Now it’s almost like my words have come back to haunt me. OK, smart guy, says God or whoever, positive this. I remember every dent and forget the majority of life experiences that, what shall I say, unruffle my surface. And it’s not just enough to vaguely notice the positives in retirement, which is about as good as I get, you have to seriously value them. More, you have to see your retirement through their prism. And yes, I do think that we retired people have to make a particular point of this, yes, more so than when we had a career to (hopefully) raise our self-esteem or at least provide us with a fairly constant stream of opportunity to do good the next time.
Retirement, it often seems, provides fewer occasions to shine (yes, I know and fewer occasions to fail, but this is a ‘look on the bright side’ blog, I’m going for the half full approach here). So I’m suggesting, with little or no evidence, so you can take it or leave it (sorry that wasn’t very positive), that it’s just that little bit easier to get pulled out of shape by life events or, to return to my first metaphor, to acquire yet another dent on the surface when you are a retired, or even 70 year old person, than in your earlier days. As we know we bruise so much easier these days.

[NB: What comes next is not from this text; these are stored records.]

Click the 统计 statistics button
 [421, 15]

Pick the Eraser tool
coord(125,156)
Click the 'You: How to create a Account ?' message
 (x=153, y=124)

The answer to all this doom and gloom? Well, it’s obvious really isn’t it? Apart from staying out of harm’s way, i.e. never leaving the safety (most accidents happen in the home so go figure) of one’s own home as I think one or two people I know do, you need a strategy. May I suggest one that nearly / sometimes works for me. I’m not bigging it up because that would be hypocritical. It helps me but does not cure the problem. If I were promoting the latest in self-help books for retired people, actually I don’t think there are that many, I would be writing how my method was guaranteed to improve your life beyond all recognition. But no, it just helps me a bit.
And after all that blather what’s the answer? As I say, it’s obvious – develop a thicker skin, accumulate a suit of armour. OK smart pants and how do we do this? Well, I’m afraid I need to go back to a favourite theme of mine about retirement – have a strong identity. Know what you are and what you’re not, as a retired person and most experts would say, stop calling yourself a retired person, you’re defining yourself as practically dead, sorry that was way too dramatic, you can tell I’m a bit out of shape as I write this and that I am, not for the first time, using this blog and the act of writing, as therapy. Probably most retired people are happy to call themselves by that name and don’t see retirement as a negative thing at all. It’s just me.
As one of my birthday cards said, and you know you’re in a bad place when you’re quoting birthday cards, but what the heck – don’t think of yourself as old but as a classic, which brings me neatly back to my car metaphor. Makes me wonder when I’m going to grow up and be happily retired?